On the other hand, much seafood is contaminated with mercury, which can be toxic. So, is the mercury in fish actually toxic to brain tissue of folks eating reasonable amounts of fish? 

A recent autopsy study answers, “No.” 

Read further for details.

From the Journal of the American Medical Association, 2016 Feb 2;315(5):489-97. doi: 10.1001/jama.2015.19451.
 “Association of Seafood Consumption, Brain Mercury Level, and APOE ε4 Status With Brain Neuropathology in Older Adults.”

IMPORTANCE:Seafood consumption is promoted for its many health benefits even though its contamination by mercury, a known neurotoxin, is a growing concern. 

OBJECTIVE:To determine whether seafood consumption is correlated with increased brain mercury levels and also whether seafood consumption or brain mercury levels are correlated with brain neuropathology's. 

DESIGN, SETTING, AND PARTICIPANTS:Cross-sectional analyses of deceased participants in the Memory and Aging Project clinical neuropathological cohort study, 2004-2013. Participants resided in Chicago retirement communities and subsidized housing.
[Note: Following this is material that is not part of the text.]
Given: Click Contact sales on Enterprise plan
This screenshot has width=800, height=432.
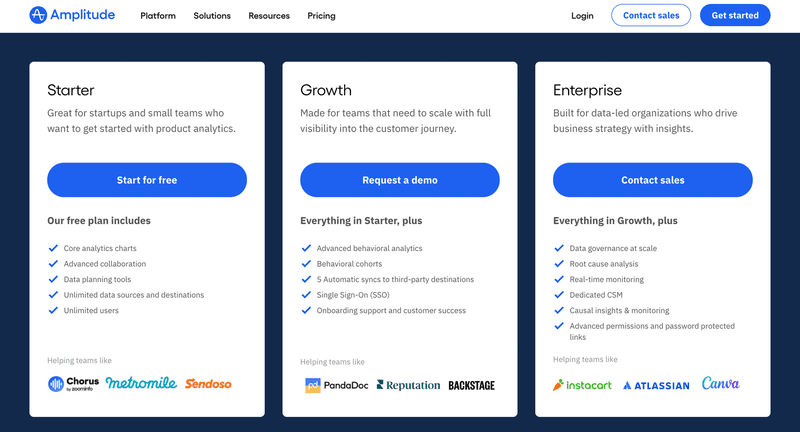Looking at the screenshot, I should click(x=653, y=180).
The study included 286 autopsied brains of 554 deceased participants (51.6%). The mean (SD) age at death was 89.9 (6.1) years, 67% (193) were women, and the mean (SD) educational attainment was 14.6 (2.7) years. 

EXPOSURES:Seafood intake was first measured by a food frequency questionnaire at a mean of 4.5 years before death. 

MAIN OUTCOMES AND MEASURES:Dementia-related pathologies assessed were Alzheimer disease, Lewy bodies, and the number of macroinfarcts and microinfarcts. Dietary consumption of seafood and n-3 fatty acids was annually assessed by a food frequency questionnaire in the years before death. Tissue concentrations of mercury and selenium were measured using instrumental neutron activation analyses. 

RESULTS:Among the 286 autopsied brains of 544 participants, brain mercury levels were positively correlated with the number of seafood meals consumed per week (ρ = 0.16; P = .02). In models adjusted for age, sex, education, and total energy intake, seafood consumption (≥ 1 meal[s]/week) was significantly correlated with less Alzheimer disease pathology including lower density of neuritic plaques (β = -0.69 score units [95% CI, -1.34 to -0.04]), less severe and widespread neurofibrillary tangles (β = -0.77 score units [95% CI, -1.52 to -0.02]), and lower neuropathologically defined Alzheimer disease (β = -0.53 score units [95% CI, -0.96 to -0.10]) but only among apolipoprotein E (APOE ε4) carriers. Higher intake levels of α-linolenic acid (18:3 n-3) were correlated with lower odds of cerebral macroinfarctions (odds ratio for tertiles 3 vs 1, 0.51 [95% CI, 0.27 to 0.94]). Fish oil supplementation had no statistically significant correlation with any neuropathologic marker. Higher brain concentrations of mercury were not significantly correlated with increased levels of brain neuropathology.

CONCLUSIONS AND RELEVANCE:In cross-sectional analyses, moderate seafood consumption was correlated with lesser Alzheimer disease neuropathology. Although seafood consumption was also correlated with higher brain levels of mercury, these levels were not correlated with brain neuropathology.